━━━━━ SOURCE MATERIAL ━━━━━
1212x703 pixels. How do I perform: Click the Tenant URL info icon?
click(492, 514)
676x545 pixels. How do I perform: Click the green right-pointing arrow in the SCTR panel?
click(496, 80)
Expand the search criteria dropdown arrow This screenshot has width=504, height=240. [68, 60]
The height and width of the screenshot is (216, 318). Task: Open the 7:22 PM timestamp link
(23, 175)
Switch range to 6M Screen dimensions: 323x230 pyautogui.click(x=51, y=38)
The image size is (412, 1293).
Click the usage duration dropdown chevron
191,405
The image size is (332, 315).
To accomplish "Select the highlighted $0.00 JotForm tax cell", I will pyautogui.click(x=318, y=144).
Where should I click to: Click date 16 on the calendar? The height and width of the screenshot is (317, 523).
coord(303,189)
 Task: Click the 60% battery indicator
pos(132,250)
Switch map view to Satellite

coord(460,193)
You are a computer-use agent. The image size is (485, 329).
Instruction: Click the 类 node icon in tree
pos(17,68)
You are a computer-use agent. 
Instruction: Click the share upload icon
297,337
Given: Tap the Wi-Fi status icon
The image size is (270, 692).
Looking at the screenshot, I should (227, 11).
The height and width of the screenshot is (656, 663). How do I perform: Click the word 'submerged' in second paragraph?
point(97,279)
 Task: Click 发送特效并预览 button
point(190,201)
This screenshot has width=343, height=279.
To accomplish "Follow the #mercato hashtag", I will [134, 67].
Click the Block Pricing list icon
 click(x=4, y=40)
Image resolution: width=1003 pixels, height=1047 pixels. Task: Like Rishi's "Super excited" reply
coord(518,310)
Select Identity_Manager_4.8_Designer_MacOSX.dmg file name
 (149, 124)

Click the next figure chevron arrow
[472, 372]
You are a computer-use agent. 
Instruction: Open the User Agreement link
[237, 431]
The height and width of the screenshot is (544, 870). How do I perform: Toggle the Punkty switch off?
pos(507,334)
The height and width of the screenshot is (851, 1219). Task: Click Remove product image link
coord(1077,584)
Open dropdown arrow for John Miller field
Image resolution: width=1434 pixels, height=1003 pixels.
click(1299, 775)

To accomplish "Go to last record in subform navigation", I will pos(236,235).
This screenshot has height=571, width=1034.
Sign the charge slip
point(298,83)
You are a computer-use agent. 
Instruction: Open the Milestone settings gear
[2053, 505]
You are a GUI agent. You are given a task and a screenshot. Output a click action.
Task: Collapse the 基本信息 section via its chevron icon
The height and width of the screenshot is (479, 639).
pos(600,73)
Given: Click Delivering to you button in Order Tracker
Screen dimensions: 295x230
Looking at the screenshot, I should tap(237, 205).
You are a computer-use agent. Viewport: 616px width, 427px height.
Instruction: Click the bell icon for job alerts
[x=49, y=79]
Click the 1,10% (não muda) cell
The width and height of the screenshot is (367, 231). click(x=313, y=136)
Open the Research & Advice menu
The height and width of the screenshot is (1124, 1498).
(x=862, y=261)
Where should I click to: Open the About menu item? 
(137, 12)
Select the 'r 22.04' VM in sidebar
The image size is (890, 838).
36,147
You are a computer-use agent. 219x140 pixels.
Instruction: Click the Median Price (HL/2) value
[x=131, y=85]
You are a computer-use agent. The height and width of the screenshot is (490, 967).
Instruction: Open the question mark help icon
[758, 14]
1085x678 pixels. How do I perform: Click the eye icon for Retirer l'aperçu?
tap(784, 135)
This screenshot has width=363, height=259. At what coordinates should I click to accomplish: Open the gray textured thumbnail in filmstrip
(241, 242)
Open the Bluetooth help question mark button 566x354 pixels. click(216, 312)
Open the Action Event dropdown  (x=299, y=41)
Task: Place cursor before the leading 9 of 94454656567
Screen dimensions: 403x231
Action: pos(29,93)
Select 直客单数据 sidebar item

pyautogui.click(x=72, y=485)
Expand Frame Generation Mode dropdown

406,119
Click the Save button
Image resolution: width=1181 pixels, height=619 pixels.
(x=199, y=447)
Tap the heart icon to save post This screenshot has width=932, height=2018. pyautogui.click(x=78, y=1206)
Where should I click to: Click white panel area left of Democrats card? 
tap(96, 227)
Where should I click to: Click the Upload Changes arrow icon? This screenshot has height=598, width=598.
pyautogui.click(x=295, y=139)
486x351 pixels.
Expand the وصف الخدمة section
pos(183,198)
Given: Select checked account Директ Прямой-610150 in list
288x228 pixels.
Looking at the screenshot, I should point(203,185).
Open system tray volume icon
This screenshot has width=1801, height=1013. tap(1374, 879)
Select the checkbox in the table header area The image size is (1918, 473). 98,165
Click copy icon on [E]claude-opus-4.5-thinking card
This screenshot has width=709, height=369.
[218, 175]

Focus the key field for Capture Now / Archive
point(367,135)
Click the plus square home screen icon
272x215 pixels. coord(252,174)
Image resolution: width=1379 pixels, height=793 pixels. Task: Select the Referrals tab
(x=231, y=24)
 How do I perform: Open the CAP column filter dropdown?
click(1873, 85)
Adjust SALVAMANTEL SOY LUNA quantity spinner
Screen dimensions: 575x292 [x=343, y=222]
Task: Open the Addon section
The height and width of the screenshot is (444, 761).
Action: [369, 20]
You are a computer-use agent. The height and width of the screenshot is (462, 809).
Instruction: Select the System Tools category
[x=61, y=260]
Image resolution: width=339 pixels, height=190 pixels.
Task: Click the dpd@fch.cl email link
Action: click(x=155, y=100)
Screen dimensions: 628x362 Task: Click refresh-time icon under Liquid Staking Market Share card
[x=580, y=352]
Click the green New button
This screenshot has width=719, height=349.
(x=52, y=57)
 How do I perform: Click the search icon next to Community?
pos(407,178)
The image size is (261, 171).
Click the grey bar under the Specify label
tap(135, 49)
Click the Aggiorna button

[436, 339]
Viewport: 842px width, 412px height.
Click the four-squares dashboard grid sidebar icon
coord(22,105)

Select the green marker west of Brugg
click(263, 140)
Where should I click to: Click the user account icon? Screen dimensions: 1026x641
━━━━━
• PROBLEM STATEMENT:
Each record above is to be given again without any change to its wording.

• ANSWER SECTION:
1212x703 pixels. How do I perform: Click the Tenant URL info icon?
click(492, 514)
676x545 pixels. How do I perform: Click the green right-pointing arrow in the SCTR panel?
click(496, 80)
Expand the search criteria dropdown arrow This screenshot has width=504, height=240. [68, 60]
The height and width of the screenshot is (216, 318). Task: Open the 7:22 PM timestamp link
(23, 175)
Switch range to 6M Screen dimensions: 323x230 pyautogui.click(x=51, y=38)
The image size is (412, 1293).
Click the usage duration dropdown chevron
191,405
The image size is (332, 315).
To accomplish "Select the highlighted $0.00 JotForm tax cell", I will pyautogui.click(x=318, y=144).
Where should I click to: Click date 16 on the calendar? The height and width of the screenshot is (317, 523).
coord(303,189)
 Task: Click the 60% battery indicator
pos(132,250)
Switch map view to Satellite

coord(460,193)
You are a computer-use agent. The image size is (485, 329).
Instruction: Click the 类 node icon in tree
pos(17,68)
You are a computer-use agent. 
Instruction: Click the share upload icon
297,337
Given: Tap the Wi-Fi status icon
The image size is (270, 692).
Looking at the screenshot, I should (227, 11).
The height and width of the screenshot is (656, 663). How do I perform: Click the word 'submerged' in second paragraph?
point(97,279)
 Task: Click 发送特效并预览 button
point(190,201)
This screenshot has width=343, height=279.
To accomplish "Follow the #mercato hashtag", I will [134, 67].
Click the Block Pricing list icon
 click(x=4, y=40)
Image resolution: width=1003 pixels, height=1047 pixels. Task: Like Rishi's "Super excited" reply
coord(518,310)
Select Identity_Manager_4.8_Designer_MacOSX.dmg file name
 (149, 124)

Click the next figure chevron arrow
[472, 372]
You are a computer-use agent. 
Instruction: Open the User Agreement link
[237, 431]
The height and width of the screenshot is (544, 870). How do I perform: Toggle the Punkty switch off?
pos(507,334)
The height and width of the screenshot is (851, 1219). Task: Click Remove product image link
coord(1077,584)
Open dropdown arrow for John Miller field
Image resolution: width=1434 pixels, height=1003 pixels.
click(1299, 775)

To accomplish "Go to last record in subform navigation", I will pos(236,235).
This screenshot has height=571, width=1034.
Sign the charge slip
point(298,83)
You are a computer-use agent. 
Instruction: Open the Milestone settings gear
[2053, 505]
You are a GUI agent. You are given a task and a screenshot. Output a click action.
Task: Collapse the 基本信息 section via its chevron icon
The height and width of the screenshot is (479, 639).
pos(600,73)
Given: Click Delivering to you button in Order Tracker
Screen dimensions: 295x230
Looking at the screenshot, I should tap(237, 205).
You are a computer-use agent. Viewport: 616px width, 427px height.
Instruction: Click the bell icon for job alerts
[x=49, y=79]
Click the 1,10% (não muda) cell
The width and height of the screenshot is (367, 231). click(x=313, y=136)
Open the Research & Advice menu
The height and width of the screenshot is (1124, 1498).
(x=862, y=261)
Where should I click to: Open the About menu item? 
(137, 12)
Select the 'r 22.04' VM in sidebar
The image size is (890, 838).
36,147
You are a computer-use agent. 219x140 pixels.
Instruction: Click the Median Price (HL/2) value
[x=131, y=85]
You are a computer-use agent. The height and width of the screenshot is (490, 967).
Instruction: Open the question mark help icon
[758, 14]
1085x678 pixels. How do I perform: Click the eye icon for Retirer l'aperçu?
tap(784, 135)
This screenshot has width=363, height=259. At what coordinates should I click to accomplish: Open the gray textured thumbnail in filmstrip
(241, 242)
Open the Bluetooth help question mark button 566x354 pixels. click(216, 312)
Open the Action Event dropdown  (x=299, y=41)
Task: Place cursor before the leading 9 of 94454656567
Screen dimensions: 403x231
Action: pos(29,93)
Select 直客单数据 sidebar item

pyautogui.click(x=72, y=485)
Expand Frame Generation Mode dropdown

406,119
Click the Save button
Image resolution: width=1181 pixels, height=619 pixels.
(x=199, y=447)
Tap the heart icon to save post This screenshot has width=932, height=2018. pyautogui.click(x=78, y=1206)
Where should I click to: Click white panel area left of Democrats card? 
tap(96, 227)
Where should I click to: Click the Upload Changes arrow icon? This screenshot has height=598, width=598.
pyautogui.click(x=295, y=139)
486x351 pixels.
Expand the وصف الخدمة section
pos(183,198)
Given: Select checked account Директ Прямой-610150 in list
288x228 pixels.
Looking at the screenshot, I should point(203,185).
Open system tray volume icon
This screenshot has width=1801, height=1013. tap(1374, 879)
Select the checkbox in the table header area The image size is (1918, 473). 98,165
Click copy icon on [E]claude-opus-4.5-thinking card
This screenshot has width=709, height=369.
[218, 175]

Focus the key field for Capture Now / Archive
point(367,135)
Click the plus square home screen icon
272x215 pixels. coord(252,174)
Image resolution: width=1379 pixels, height=793 pixels. Task: Select the Referrals tab
(x=231, y=24)
 How do I perform: Open the CAP column filter dropdown?
click(1873, 85)
Adjust SALVAMANTEL SOY LUNA quantity spinner
Screen dimensions: 575x292 [x=343, y=222]
Task: Open the Addon section
The height and width of the screenshot is (444, 761).
Action: [369, 20]
You are a computer-use agent. The height and width of the screenshot is (462, 809).
Instruction: Select the System Tools category
[x=61, y=260]
Image resolution: width=339 pixels, height=190 pixels.
Task: Click the dpd@fch.cl email link
Action: click(x=155, y=100)
Screen dimensions: 628x362 Task: Click refresh-time icon under Liquid Staking Market Share card
[x=580, y=352]
Click the green New button
This screenshot has width=719, height=349.
(x=52, y=57)
 How do I perform: Click the search icon next to Community?
pos(407,178)
The image size is (261, 171).
Click the grey bar under the Specify label
tap(135, 49)
Click the Aggiorna button

[436, 339]
Viewport: 842px width, 412px height.
Click the four-squares dashboard grid sidebar icon
coord(22,105)

Select the green marker west of Brugg
click(263, 140)
Where should I click to: Click the user account icon? Screen dimensions: 1026x641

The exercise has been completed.